Start Supplied entries

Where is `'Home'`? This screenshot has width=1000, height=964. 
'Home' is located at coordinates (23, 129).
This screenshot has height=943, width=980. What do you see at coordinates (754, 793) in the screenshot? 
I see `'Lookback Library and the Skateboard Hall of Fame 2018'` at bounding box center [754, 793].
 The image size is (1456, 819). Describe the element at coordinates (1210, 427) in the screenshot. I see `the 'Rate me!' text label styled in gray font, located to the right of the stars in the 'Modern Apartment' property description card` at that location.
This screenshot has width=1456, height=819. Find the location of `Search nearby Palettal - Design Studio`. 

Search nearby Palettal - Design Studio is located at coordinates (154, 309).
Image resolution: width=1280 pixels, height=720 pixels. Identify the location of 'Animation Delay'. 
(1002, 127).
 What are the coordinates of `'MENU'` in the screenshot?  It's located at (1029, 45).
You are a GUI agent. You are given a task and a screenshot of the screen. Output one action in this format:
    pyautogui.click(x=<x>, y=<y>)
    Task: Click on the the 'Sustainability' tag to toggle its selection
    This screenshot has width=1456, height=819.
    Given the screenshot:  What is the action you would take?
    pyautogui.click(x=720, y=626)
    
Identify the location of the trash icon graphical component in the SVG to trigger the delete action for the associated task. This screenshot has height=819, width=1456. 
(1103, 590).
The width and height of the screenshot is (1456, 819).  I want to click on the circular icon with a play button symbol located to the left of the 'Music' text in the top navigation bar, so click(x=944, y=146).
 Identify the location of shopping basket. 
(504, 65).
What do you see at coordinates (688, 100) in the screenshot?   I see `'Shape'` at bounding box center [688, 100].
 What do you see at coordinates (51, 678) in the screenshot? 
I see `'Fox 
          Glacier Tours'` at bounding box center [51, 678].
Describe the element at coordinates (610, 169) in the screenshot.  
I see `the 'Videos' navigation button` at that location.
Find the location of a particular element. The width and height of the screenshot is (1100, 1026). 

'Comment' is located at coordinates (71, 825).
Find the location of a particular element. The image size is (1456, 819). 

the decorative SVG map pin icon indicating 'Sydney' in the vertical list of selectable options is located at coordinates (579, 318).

End Supplied entries

- _Goal_
Copy out every item above, word for word, keeping the original line breaks and spacing.

- _Final answer_
Where is `'Home'`? This screenshot has width=1000, height=964. 
'Home' is located at coordinates (23, 129).
This screenshot has height=943, width=980. What do you see at coordinates (754, 793) in the screenshot? 
I see `'Lookback Library and the Skateboard Hall of Fame 2018'` at bounding box center [754, 793].
 The image size is (1456, 819). Describe the element at coordinates (1210, 427) in the screenshot. I see `the 'Rate me!' text label styled in gray font, located to the right of the stars in the 'Modern Apartment' property description card` at that location.
This screenshot has width=1456, height=819. Find the location of `Search nearby Palettal - Design Studio`. 

Search nearby Palettal - Design Studio is located at coordinates (154, 309).
Image resolution: width=1280 pixels, height=720 pixels. Identify the location of 'Animation Delay'. 
(1002, 127).
 What are the coordinates of `'MENU'` in the screenshot?  It's located at (1029, 45).
You are a GUI agent. You are given a task and a screenshot of the screen. Output one action in this format:
    pyautogui.click(x=<x>, y=<y>)
    Task: Click on the the 'Sustainability' tag to toggle its selection
    This screenshot has width=1456, height=819.
    Given the screenshot:  What is the action you would take?
    pyautogui.click(x=720, y=626)
    
Identify the location of the trash icon graphical component in the SVG to trigger the delete action for the associated task. This screenshot has height=819, width=1456. 
(1103, 590).
The width and height of the screenshot is (1456, 819).  I want to click on the circular icon with a play button symbol located to the left of the 'Music' text in the top navigation bar, so click(x=944, y=146).
 Identify the location of shopping basket. 
(504, 65).
What do you see at coordinates (688, 100) in the screenshot?   I see `'Shape'` at bounding box center [688, 100].
 What do you see at coordinates (51, 678) in the screenshot? 
I see `'Fox 
          Glacier Tours'` at bounding box center [51, 678].
Describe the element at coordinates (610, 169) in the screenshot.  
I see `the 'Videos' navigation button` at that location.
Find the location of a particular element. The width and height of the screenshot is (1100, 1026). 

'Comment' is located at coordinates (71, 825).
Find the location of a particular element. The image size is (1456, 819). 

the decorative SVG map pin icon indicating 'Sydney' in the vertical list of selectable options is located at coordinates (579, 318).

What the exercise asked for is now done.